Description of the task:
Below are the entries; return every line among them that holds the word "Focus".

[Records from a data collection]
────────

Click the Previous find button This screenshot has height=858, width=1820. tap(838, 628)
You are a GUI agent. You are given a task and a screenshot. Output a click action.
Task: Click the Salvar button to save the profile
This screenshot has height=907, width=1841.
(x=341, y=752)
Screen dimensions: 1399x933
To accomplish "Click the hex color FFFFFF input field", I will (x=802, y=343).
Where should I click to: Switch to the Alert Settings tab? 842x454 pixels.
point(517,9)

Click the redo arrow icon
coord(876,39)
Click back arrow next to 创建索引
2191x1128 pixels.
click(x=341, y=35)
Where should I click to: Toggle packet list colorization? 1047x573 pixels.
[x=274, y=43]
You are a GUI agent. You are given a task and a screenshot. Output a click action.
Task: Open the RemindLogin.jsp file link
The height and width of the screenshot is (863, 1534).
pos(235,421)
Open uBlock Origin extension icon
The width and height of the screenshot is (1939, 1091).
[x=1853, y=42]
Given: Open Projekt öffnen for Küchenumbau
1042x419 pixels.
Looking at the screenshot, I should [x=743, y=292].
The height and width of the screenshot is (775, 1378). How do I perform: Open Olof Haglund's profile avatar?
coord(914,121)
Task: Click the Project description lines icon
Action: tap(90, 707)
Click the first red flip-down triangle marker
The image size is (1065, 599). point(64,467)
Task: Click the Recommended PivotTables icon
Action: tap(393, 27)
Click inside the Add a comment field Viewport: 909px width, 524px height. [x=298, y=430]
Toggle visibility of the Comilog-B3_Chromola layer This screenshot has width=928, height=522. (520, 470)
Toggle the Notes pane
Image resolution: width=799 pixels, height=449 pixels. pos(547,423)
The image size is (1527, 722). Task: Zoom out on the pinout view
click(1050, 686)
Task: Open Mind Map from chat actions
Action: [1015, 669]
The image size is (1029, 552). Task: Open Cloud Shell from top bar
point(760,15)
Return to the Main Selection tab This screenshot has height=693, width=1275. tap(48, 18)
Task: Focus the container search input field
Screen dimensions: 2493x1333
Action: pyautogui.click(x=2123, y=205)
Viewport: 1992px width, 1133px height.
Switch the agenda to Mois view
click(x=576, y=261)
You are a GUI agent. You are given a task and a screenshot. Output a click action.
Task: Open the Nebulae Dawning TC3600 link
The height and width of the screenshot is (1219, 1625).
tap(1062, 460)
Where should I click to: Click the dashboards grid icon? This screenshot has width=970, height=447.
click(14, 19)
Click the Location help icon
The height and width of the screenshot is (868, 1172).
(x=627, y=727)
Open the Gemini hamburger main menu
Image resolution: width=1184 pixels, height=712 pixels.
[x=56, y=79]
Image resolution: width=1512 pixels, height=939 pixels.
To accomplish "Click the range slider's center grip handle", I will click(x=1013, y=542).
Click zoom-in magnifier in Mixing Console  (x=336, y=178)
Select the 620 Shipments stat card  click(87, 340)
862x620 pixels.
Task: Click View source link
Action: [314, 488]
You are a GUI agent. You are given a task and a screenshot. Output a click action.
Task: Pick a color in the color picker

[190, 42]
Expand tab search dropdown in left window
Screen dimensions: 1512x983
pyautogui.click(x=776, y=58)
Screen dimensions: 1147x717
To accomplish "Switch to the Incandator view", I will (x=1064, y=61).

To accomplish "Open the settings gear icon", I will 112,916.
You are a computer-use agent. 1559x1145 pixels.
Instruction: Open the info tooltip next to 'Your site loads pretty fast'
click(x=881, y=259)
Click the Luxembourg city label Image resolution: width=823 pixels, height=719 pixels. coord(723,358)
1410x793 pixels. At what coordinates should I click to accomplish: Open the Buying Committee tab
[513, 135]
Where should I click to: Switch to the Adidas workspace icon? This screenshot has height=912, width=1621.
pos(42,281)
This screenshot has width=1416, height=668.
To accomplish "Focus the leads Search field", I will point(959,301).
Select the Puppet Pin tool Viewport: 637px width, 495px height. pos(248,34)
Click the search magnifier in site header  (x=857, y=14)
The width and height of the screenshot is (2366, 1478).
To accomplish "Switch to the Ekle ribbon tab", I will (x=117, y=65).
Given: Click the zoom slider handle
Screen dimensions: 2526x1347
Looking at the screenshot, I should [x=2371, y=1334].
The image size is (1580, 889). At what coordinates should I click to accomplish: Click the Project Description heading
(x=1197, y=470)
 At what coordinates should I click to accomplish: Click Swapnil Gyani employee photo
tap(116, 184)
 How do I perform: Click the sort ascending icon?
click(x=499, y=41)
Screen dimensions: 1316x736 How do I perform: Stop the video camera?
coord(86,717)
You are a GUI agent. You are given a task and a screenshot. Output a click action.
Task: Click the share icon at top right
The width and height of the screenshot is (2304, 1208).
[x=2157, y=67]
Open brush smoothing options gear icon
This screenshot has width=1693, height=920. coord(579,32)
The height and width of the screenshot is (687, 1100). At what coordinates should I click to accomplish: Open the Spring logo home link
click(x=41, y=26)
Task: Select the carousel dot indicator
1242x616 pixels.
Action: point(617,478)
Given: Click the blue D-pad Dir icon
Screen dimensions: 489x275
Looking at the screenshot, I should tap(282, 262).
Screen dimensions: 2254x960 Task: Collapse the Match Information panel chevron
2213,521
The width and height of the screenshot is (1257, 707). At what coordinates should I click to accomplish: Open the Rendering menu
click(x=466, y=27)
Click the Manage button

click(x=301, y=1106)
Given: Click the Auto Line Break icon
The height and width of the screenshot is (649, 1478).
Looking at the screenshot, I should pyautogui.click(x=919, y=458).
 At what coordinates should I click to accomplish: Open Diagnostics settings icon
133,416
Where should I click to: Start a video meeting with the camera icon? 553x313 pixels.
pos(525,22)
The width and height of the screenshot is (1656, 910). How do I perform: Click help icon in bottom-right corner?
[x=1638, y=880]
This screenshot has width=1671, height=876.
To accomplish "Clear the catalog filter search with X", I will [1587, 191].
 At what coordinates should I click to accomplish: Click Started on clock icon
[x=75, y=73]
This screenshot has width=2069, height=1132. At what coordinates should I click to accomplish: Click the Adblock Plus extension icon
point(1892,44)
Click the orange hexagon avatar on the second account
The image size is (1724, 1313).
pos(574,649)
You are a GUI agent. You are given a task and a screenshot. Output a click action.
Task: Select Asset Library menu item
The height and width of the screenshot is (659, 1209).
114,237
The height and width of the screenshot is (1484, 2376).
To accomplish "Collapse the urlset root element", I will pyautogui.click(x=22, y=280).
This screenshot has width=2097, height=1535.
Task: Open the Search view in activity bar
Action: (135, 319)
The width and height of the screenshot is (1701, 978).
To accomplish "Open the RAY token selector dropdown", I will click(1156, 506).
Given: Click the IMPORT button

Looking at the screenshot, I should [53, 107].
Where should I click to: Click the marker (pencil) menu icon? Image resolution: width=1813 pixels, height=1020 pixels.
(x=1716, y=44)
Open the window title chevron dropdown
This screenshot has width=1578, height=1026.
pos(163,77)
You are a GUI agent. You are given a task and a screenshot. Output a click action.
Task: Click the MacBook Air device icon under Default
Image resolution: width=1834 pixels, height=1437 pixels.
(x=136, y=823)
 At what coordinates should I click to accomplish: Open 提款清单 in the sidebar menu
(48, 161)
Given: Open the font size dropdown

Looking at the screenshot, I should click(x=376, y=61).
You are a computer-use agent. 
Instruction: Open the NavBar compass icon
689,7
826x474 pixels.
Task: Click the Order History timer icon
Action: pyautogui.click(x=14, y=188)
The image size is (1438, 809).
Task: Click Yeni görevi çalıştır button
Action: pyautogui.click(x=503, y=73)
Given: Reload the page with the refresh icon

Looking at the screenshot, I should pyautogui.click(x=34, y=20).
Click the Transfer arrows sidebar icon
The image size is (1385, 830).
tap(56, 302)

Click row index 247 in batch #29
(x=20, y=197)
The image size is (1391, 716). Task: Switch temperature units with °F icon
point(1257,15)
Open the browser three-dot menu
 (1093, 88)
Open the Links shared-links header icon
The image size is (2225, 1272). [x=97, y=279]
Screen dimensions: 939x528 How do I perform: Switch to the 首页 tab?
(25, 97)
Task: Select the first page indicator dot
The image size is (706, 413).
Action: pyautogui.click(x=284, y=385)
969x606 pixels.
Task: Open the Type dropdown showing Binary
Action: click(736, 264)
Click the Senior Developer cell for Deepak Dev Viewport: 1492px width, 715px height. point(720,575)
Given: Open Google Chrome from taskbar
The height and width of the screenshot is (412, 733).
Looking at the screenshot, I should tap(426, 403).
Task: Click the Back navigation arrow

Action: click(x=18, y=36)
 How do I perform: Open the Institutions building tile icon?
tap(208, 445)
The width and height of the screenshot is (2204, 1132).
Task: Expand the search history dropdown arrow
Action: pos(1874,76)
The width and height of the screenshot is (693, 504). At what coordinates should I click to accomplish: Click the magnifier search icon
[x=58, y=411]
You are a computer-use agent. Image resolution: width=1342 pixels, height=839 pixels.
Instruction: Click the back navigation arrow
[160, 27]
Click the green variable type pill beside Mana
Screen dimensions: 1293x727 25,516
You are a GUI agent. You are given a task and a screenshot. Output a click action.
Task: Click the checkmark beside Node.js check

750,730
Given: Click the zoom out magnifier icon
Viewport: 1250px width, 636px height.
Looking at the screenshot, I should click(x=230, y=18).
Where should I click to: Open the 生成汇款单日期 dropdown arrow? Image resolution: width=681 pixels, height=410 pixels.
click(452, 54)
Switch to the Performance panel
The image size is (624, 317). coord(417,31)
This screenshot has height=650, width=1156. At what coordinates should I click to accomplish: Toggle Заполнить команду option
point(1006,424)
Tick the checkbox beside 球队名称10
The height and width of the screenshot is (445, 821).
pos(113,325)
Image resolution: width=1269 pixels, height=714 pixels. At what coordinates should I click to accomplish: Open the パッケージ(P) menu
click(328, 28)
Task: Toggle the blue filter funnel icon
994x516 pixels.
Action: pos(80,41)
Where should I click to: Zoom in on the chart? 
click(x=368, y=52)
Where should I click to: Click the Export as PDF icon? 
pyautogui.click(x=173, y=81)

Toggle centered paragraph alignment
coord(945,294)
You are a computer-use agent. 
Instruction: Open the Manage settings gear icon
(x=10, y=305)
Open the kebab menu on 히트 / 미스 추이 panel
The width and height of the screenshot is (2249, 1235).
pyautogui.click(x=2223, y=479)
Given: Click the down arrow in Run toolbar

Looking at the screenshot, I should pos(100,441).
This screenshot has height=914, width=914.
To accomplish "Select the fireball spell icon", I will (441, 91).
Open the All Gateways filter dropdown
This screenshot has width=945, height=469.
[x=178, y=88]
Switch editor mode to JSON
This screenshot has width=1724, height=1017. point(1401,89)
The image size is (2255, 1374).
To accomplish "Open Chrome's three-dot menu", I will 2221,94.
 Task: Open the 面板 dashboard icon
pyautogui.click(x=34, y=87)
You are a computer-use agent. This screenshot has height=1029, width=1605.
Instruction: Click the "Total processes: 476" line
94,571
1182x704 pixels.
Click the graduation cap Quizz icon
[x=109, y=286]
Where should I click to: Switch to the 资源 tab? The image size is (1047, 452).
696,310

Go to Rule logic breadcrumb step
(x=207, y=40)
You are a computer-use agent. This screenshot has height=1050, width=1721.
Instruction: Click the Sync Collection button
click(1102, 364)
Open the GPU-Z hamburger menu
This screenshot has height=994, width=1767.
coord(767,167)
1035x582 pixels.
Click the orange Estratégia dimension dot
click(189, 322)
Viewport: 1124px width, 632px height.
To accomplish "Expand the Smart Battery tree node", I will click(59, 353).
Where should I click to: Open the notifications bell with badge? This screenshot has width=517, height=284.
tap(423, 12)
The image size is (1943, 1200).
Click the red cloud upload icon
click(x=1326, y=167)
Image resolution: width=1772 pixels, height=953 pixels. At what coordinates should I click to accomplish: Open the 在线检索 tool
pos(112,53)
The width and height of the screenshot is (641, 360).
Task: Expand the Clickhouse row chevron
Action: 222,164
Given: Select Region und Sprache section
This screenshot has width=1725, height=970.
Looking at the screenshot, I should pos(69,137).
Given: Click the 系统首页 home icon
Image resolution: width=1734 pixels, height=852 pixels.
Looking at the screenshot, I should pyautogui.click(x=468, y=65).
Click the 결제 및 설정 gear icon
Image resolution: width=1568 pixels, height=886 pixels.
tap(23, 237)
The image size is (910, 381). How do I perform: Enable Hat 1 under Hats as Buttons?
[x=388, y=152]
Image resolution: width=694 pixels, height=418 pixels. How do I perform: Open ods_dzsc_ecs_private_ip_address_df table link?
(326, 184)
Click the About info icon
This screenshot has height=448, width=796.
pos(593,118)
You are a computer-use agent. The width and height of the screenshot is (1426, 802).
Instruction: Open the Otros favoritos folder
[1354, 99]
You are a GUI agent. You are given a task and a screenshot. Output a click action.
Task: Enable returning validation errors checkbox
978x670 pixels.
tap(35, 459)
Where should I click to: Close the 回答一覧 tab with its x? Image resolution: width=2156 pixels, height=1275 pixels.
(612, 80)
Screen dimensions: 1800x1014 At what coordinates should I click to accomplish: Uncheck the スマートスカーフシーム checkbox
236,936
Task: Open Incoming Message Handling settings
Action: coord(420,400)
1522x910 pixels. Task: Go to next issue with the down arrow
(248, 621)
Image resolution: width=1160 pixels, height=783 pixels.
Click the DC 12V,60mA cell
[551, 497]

────────

The completed task:
Task: Focus the container search input field
To accomplish "Focus the leads Search field", I will point(959,301).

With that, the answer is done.